La Tunique d'Argenteuil est une tunique de dessous de dimensions 122 centimètres (à l'origine 148 centimètres) de hauteur pour 90 centimètres de largeur sous les bras. Les fibres de la tunique sont en laine et le fils sont d'une grosseur très régulière. Il s'agit d'un tissu souple et léger. Le tissage est uniforme et régulier torsadé en "Z", réalisé sur un métier à tisser primitif. Le résultat est remarquable pour un travail entièrement manuel. La tunique est primitivement "inconsutile", c'est-à-dire sans couture, tissée d'un seul tenant, y compris les manches. Il s'agit d'un procédé de tissage régulier dont la technique ne s'est pas perdue en Orient. Son tissu brun foncé est contemporain des tissus orientaux des premiers siècles de l'ère chrétienne. Le tissu a été teint avec un mordant de fer, comme la garance, très utilisée à l'époque par les gens de condition modeste (le pourpre n'était réservé qu'aux riches).
Visible seulement deux fois par siècle, la prochaine ostension aurait dû avoir lieu en 2034. Mais l'évêque de Pontoise a décidé de précipiter les choses pour 2016. En raison d'une conjonction de trois événements importants en 2016 :
- Le diocèse de Pontoise fêtera son cinquantième anniversaire
- la basilique d'Argenteuil soufflera ses 150 bougies.
- 2016 sera l'année de la miséricorde, décrétée par le pape François.
Mgr Lalanne, évêque de Pontoise, déclare :
«Or, cette tunique est le témoignage concret de la miséricorde du Christ, mort sur la croix pour le pardon de nos pêchés». «Tout le monde est invité à venir la voir, quelle que soit sa religion, et que ce soit dans une démarche de foi ou par simple curiosité.»
Depuis le XIXème siècle, de nombreux scientifiques se sont penchés sur cette tunique.
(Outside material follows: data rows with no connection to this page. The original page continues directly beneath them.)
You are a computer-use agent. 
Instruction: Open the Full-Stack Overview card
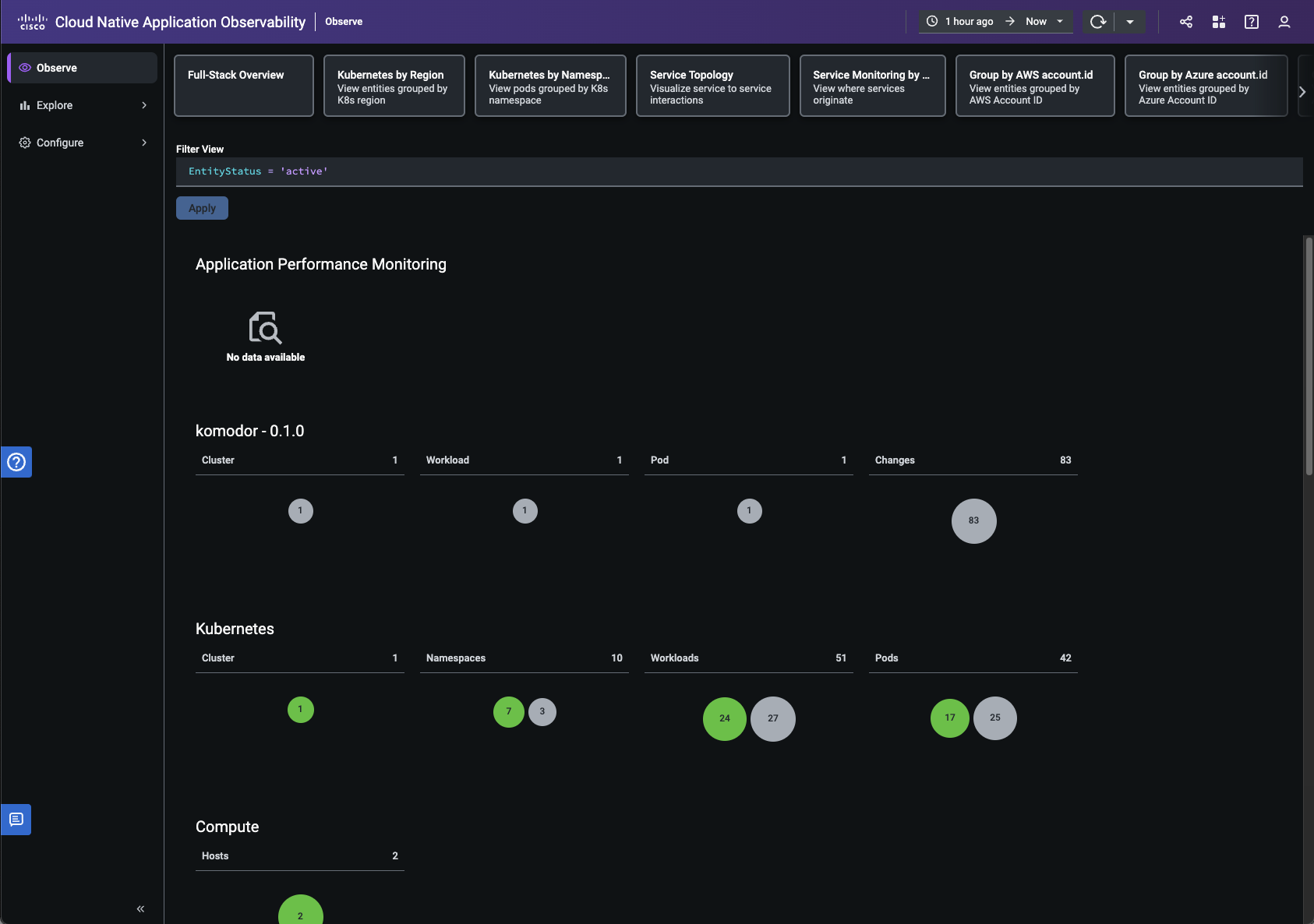(244, 86)
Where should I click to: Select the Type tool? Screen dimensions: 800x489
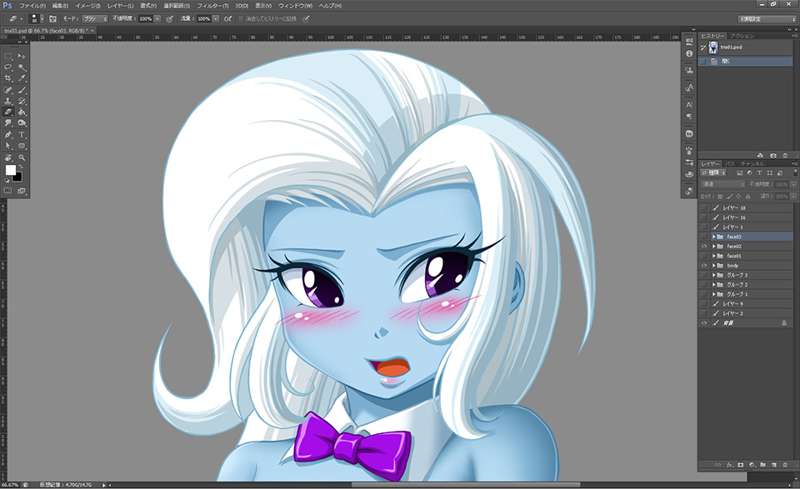21,135
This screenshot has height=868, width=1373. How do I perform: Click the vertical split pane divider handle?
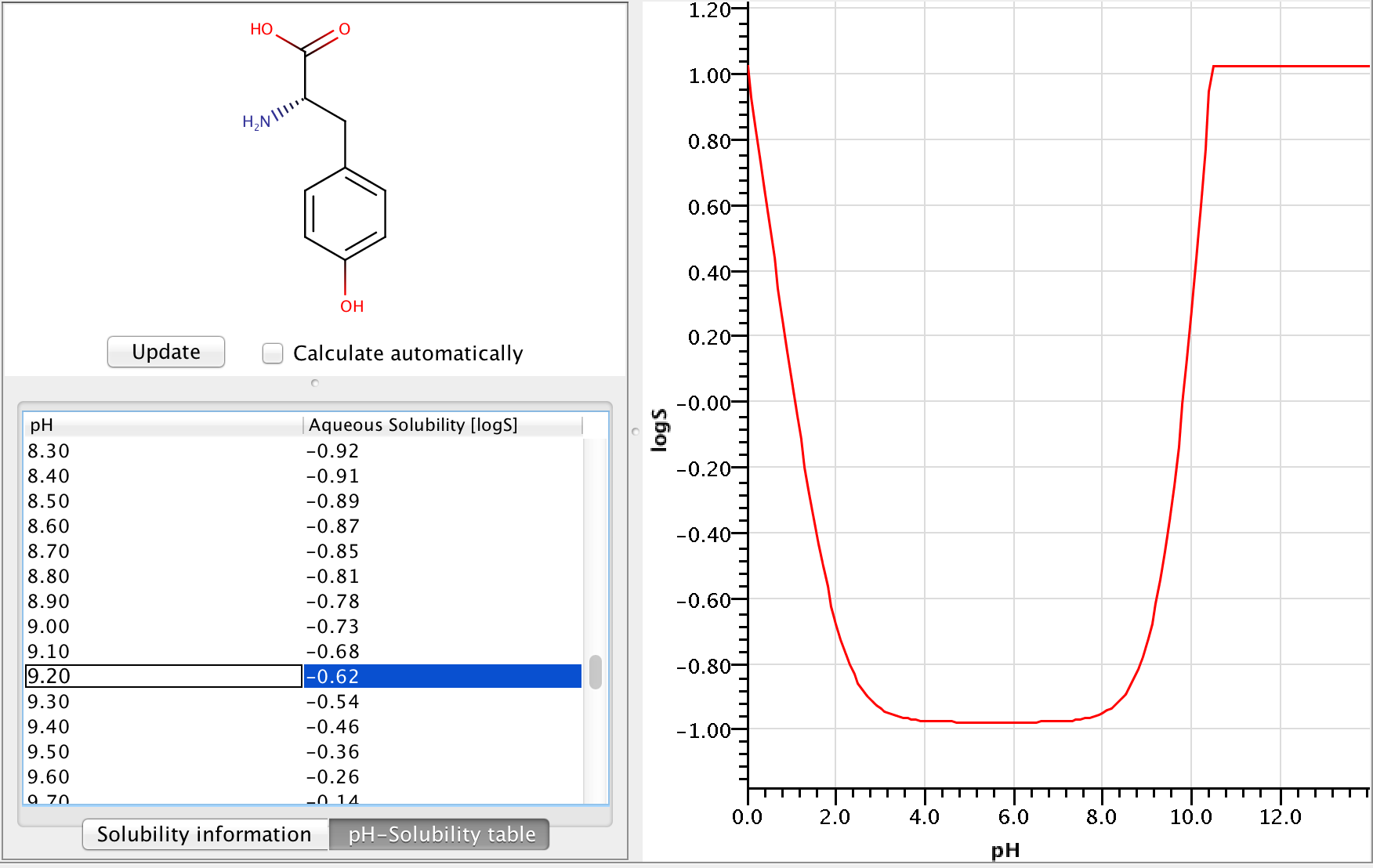tap(635, 431)
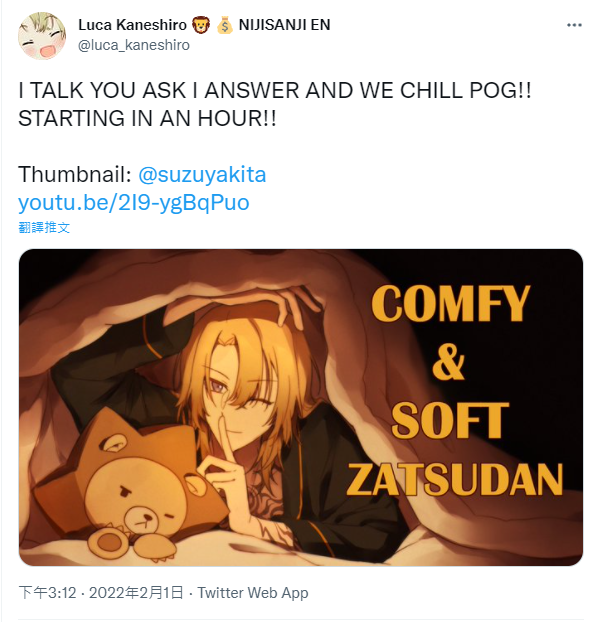Screen dimensions: 600x622
Task: Click NIJISANJI EN text in the header
Action: pyautogui.click(x=284, y=25)
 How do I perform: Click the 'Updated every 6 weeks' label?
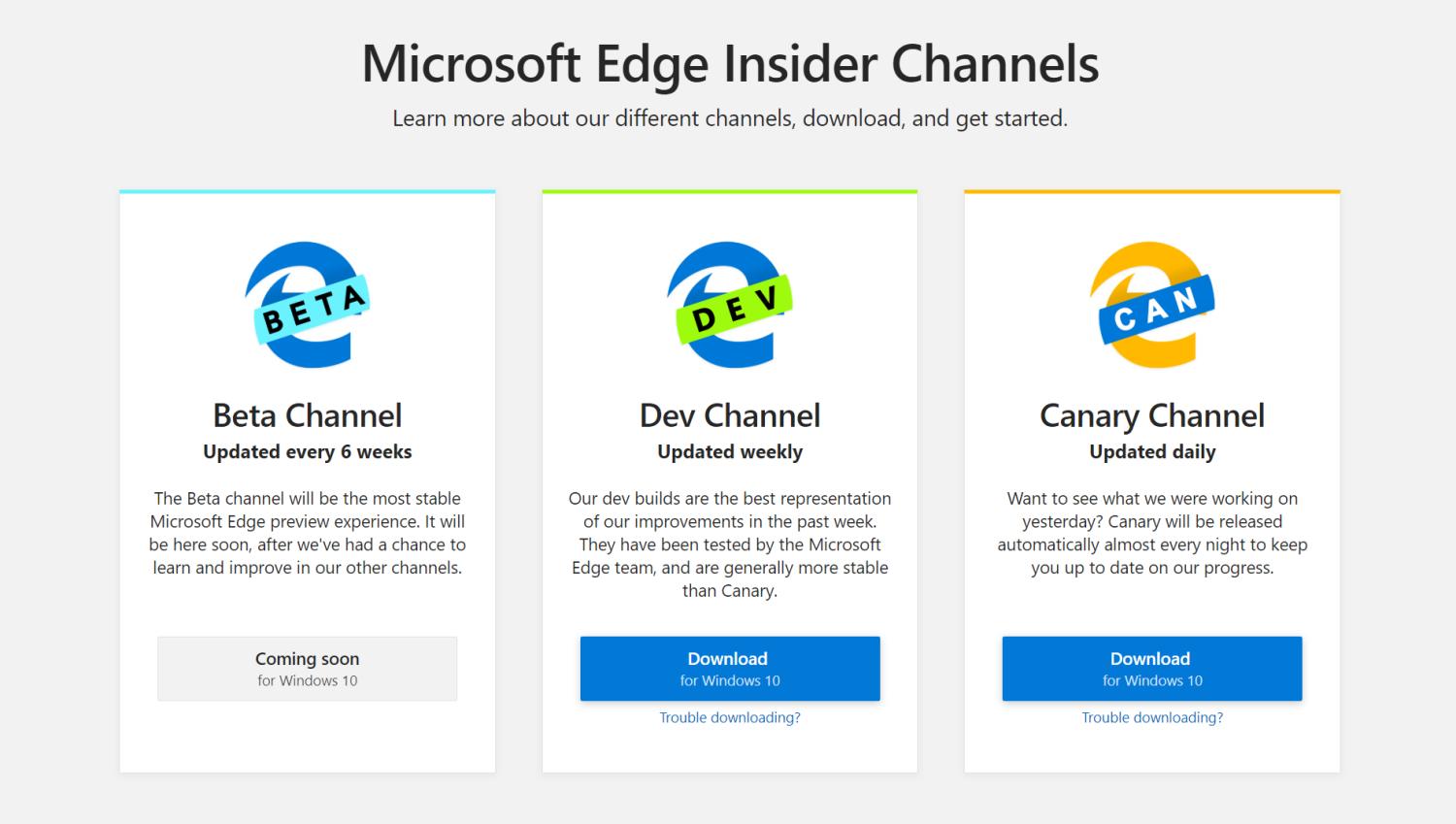(307, 451)
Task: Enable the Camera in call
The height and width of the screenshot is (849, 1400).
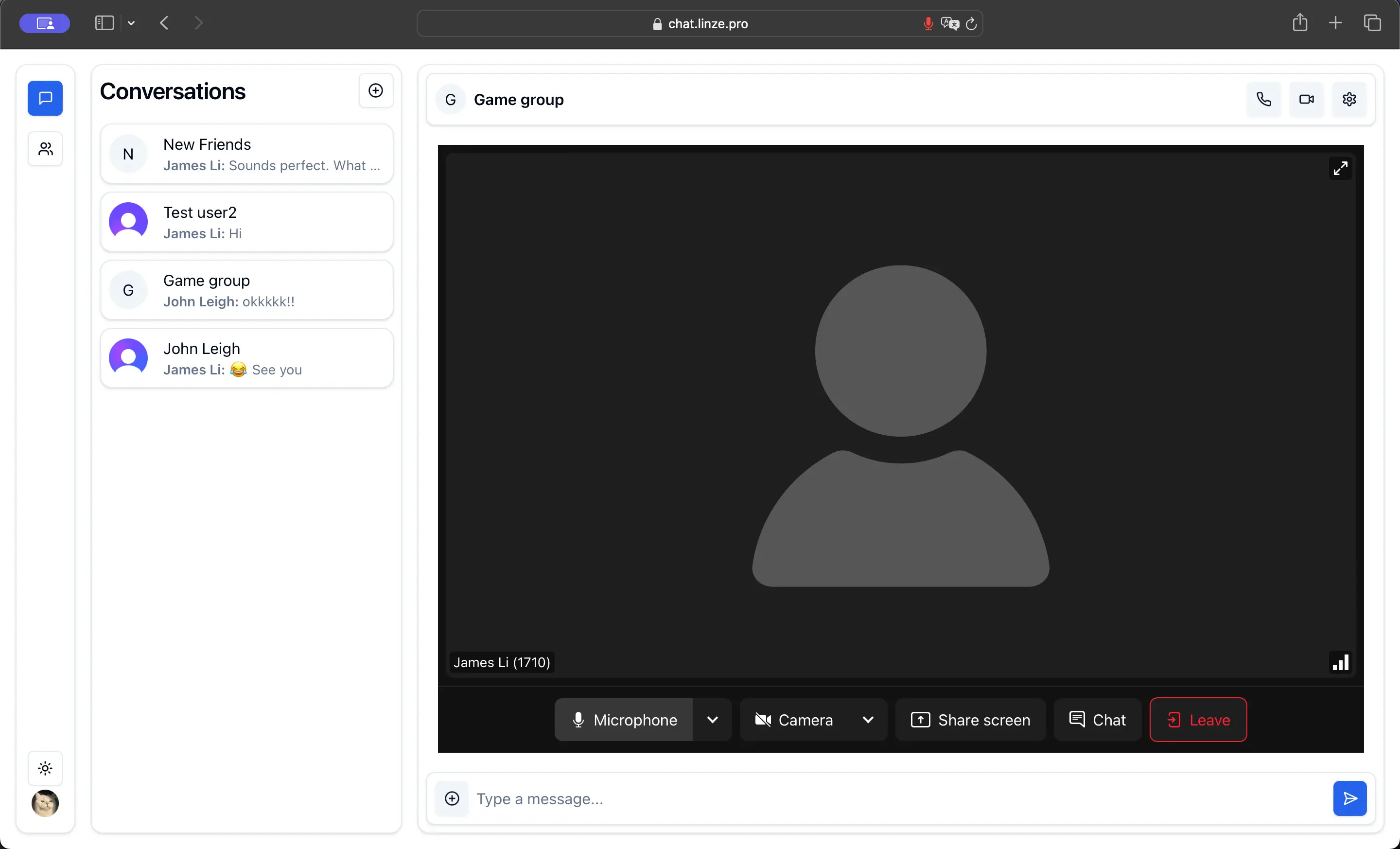Action: [x=794, y=720]
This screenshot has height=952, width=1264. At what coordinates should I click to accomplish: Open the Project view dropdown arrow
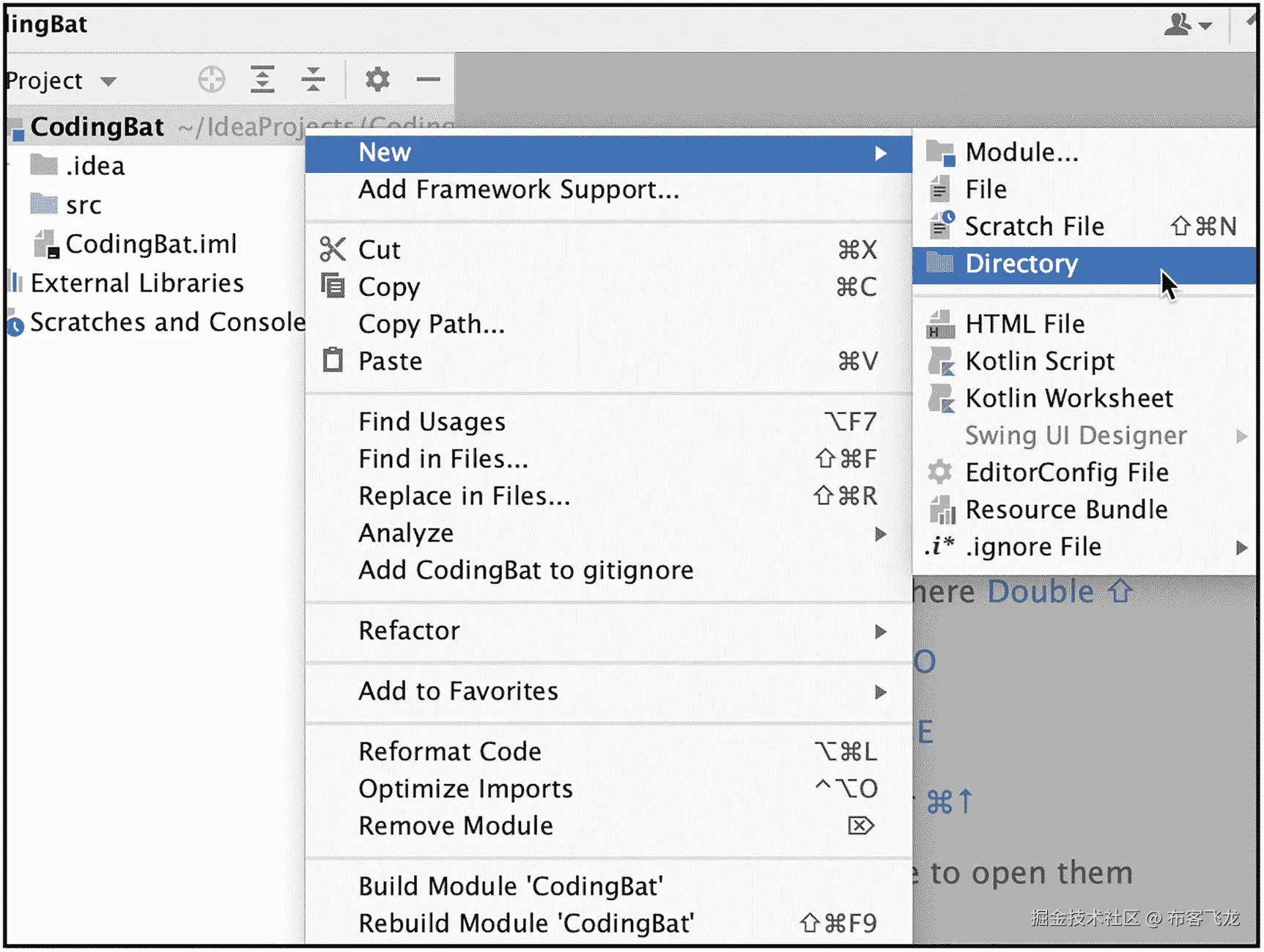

Il a été démontré que la matière, la teinture et la méthode de tissage correspondent aux pratiques en vigueur en Syrie et en Palestine dans les premiers siècles de notre ère. Une étude réalisée entre 1932 et 1934 a par ailleurs décelé la présence de sang sur le dos et les épaules, à l'endroit où la croix portée par le Christ aurait reposée lors de sa montée au calvaire. Une datation au carbone 14, réalisée en 2004, a cependant apporté un bémol, déclarant que la tunique avait été tissée entre 530 et 640. Un résultat à relativiser, tant il a pu être faussé par l'histoire tumultueuse de la tunique, longtemps enfouie et plusieurs fois au contact de matière organique en décomposition.
Le sang retrouvé sur la tunique appartient au même groupe AB que celui présent sur le linceul de Turin et le Suaire d'Oviedo. Par ailleurs, sept pollens communs ont été retrouvés sur les trois reliques, et deux d'entre eux proviennent uniquement de Palestine: ceux d'un pistachier, Pistacia palestina, et d'un tamarin, Tamarix hampeana.
L'ostension de la Sainte tunique se tiendra du 25 mars au 10 avril 2016 dans la basilique d'Argenteuil. Elle aura lieu de 10h à 22h tous les jours, hors des offices religieux.
- 25 mars 2016: Ouverture de l'ostension. Chemin de croix à 15h, suivi de l'Office du Vendredi Saint.
- Samedi 2 avril 2016: Procession aux flambeaux et veillée d'adoration eucharistique toute la nuit.
- Samedi 9 avril 2016: Procession aux flambeaux et veillée d'adoration eucharistique.
- Dimanche 10 avril 2016: Vêpres solennelles à 16h30 et clôture de l'ostension.
Evangile selon St Jean, chapitre 19 (23-24) :
"Quand les soldats eurent crucifié Jésus, ils prirent ses habits ; ils en firent quatre parts, une pour chaque soldat. Ils prirent aussi la tunique ; c’était une tunique sans couture, tissée tout d’une pièce de haut en bas. Alors ils se dirent entre eux : « Ne la déchirons pas, désignons par le sort celui qui l’aura. » Ainsi s’accomplissait la parole de l’Écriture : Ils se sont partagé mes habits ; ils ont tiré au sort mon vêtement. C’est bien ce que firent les soldats."